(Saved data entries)

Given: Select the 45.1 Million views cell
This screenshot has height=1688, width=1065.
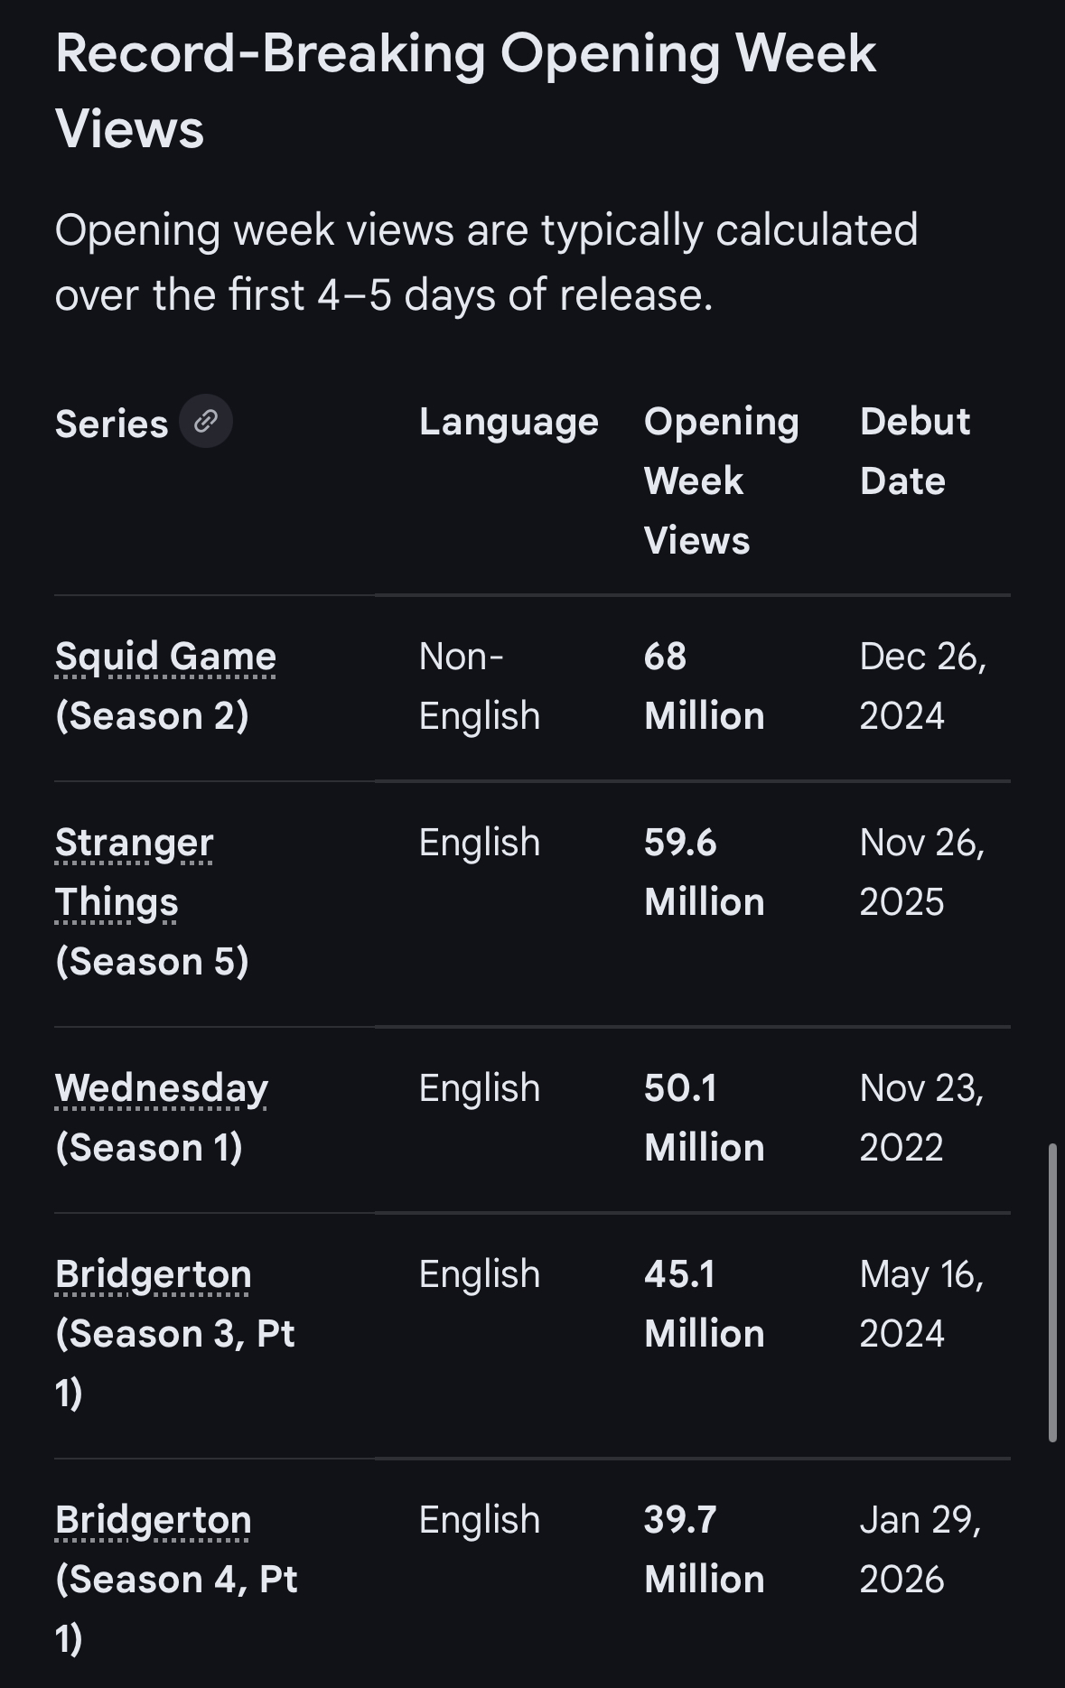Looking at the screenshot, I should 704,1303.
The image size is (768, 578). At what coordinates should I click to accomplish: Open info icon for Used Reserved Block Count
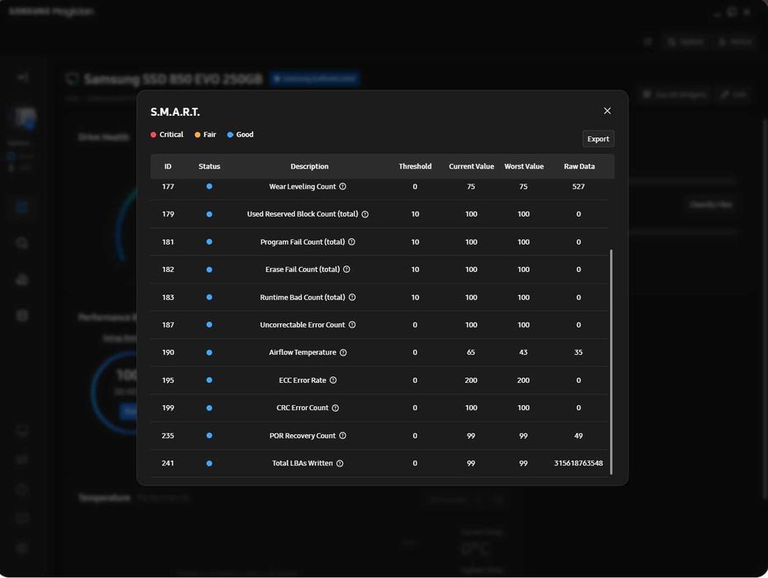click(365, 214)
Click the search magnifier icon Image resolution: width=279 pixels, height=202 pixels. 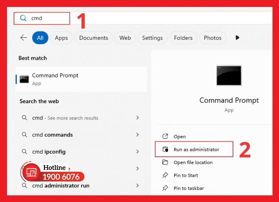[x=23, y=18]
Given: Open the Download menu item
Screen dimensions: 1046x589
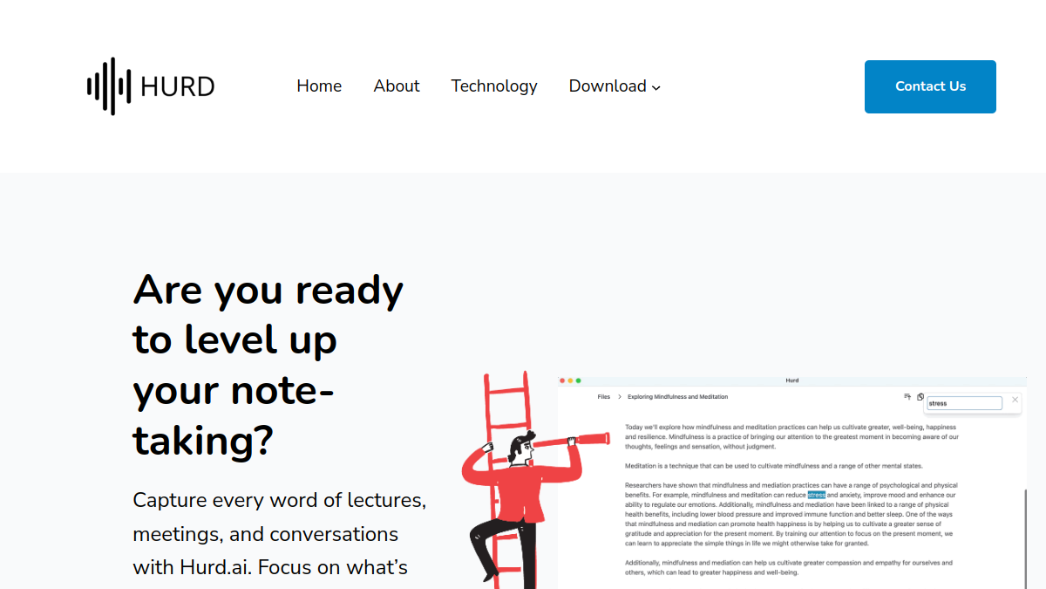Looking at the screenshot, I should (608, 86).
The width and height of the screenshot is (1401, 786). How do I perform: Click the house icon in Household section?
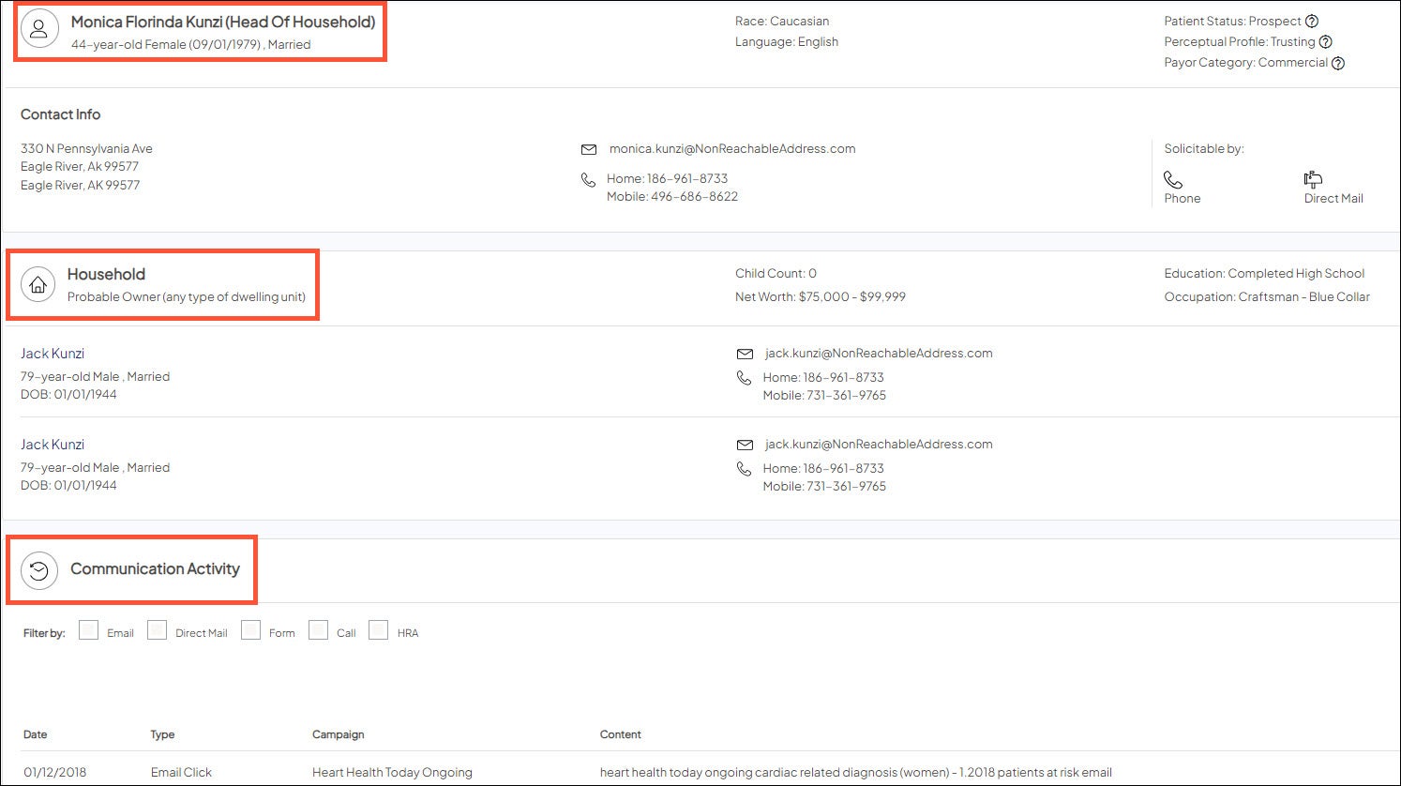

- [About this exercise]: Locate "Screen dimensions: 1046x589" in the entries above. Copy, exactly and only, the lines from that line to the end, leaving out the pictures.

- [Response to the task]:
Screen dimensions: 1046x589
Looking at the screenshot, I should (608, 86).
The width and height of the screenshot is (1401, 786). How do I perform: Click the house icon in Household section?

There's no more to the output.